I also spent some time clearing up what was once called nagios-nsca
and nagios-nrpe
(which are now just nsca
and nrpe
since they work just fine with Icinga as well, and the nagios-
part was never part of the upstream names anyway; kudos to Markos for noticing I didn’t check correctly for revdeps, by the way) — now you got minimal USE flags that you can turn on to avoid building their respective daemon, although you have to remember that you have to enable minimal for nsca on the nodes, and for nrpe on the master. They also both come with new init scripts that are simplified and leverage the new functionalities in OpenRC.
There is though something that is not making me sleep well — and that’s beside the usual problems I have with sleeping. Let me try to explain.
Some of the Nagios/Icinga tests can’t be executed remotely as they are, obviously — things like S.M.A.R.T. monitoring need to be executed on the box they have to monitor obviously. So how do you fix this? You use nrpe
— the Nagios Remote Plugin Executor. This is basically a daemon that is used to execute commands on the node (more or less the way Munin’s node works). Unfortunately, unlike Munin, both Icinga proper and NRPE don’t allow you to choose on a per-plugin basis which user to use (to do so, Munin has its node running as root).
Instead, everything is executed by the nagios user, and if you need to access something that the user can’t access, you can work it around by using a setuid-root plugin (these are tied to the suid USE flag for nagios-plugins
in Gentoo). But this, of course, only works for binaries, not scripts.
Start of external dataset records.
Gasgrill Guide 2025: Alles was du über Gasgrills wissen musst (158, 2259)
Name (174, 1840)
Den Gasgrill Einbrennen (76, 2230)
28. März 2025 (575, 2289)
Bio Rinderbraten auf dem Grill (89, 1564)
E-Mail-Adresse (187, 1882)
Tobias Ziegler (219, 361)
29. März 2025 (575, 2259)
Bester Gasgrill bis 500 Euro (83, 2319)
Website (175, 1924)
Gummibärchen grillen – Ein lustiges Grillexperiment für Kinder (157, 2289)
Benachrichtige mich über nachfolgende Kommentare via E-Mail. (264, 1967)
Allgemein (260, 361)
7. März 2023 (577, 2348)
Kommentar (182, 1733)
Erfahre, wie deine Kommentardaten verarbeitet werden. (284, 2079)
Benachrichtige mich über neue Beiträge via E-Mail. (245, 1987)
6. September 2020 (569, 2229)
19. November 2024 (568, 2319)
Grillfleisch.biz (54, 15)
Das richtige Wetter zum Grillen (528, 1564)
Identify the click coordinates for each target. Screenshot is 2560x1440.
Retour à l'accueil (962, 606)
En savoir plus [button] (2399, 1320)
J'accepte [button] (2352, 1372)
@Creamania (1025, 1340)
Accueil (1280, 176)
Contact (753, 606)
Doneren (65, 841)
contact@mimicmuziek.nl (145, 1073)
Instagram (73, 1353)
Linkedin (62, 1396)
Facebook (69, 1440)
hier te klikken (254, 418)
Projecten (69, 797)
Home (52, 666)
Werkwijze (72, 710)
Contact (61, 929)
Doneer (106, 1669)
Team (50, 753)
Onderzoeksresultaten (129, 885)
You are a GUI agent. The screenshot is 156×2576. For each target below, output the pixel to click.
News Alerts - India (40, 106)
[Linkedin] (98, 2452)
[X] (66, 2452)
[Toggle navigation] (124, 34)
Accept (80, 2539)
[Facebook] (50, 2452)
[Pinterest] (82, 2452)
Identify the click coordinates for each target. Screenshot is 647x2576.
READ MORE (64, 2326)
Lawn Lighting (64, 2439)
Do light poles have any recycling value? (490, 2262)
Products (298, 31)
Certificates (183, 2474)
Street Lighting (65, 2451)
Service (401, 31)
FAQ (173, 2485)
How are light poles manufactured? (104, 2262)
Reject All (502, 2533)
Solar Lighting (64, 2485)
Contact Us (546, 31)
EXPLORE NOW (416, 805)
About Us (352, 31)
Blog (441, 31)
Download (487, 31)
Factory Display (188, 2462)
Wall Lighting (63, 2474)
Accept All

And here’s the first problem: to check the S.M.A.R.T. status of an IDE drive, you can use the check_ide_smart
tool that reimplements the whole protocol… to check the status of a SATA drive you should use check_smart.pl
that uses SmartMonTools to take care of it.
But how can the script access the disk? Well, it does it in the simplest way: it uses sudo. Of course this means that the nagios user has to have sudo access… afraid that this would get people to give unconditional sudo access to the nagios user, I decided to work it around by installing my own configuration file for sudo in the ebuild, making use of the new /etc/sudoers.d
folder, which means that on a default install, just the commands that are expected will be allowed for the nagios user. And this is good.
But sometimes the plugins themselves don’t seem to care about using sudo directly; instead they rely on being executed with an user that has enough privileges; for this reason, the nrpe configuration allows you to prefix all commands with any command of your choice, with the default being… sudo! And their documentation suggest to make sure that the user running nrpe does not have write access to the directory to avoid security issues… you can understand that it’s not the only bad idea you could have, there.
Sigh, this stuff is a complete security nightmare, truly.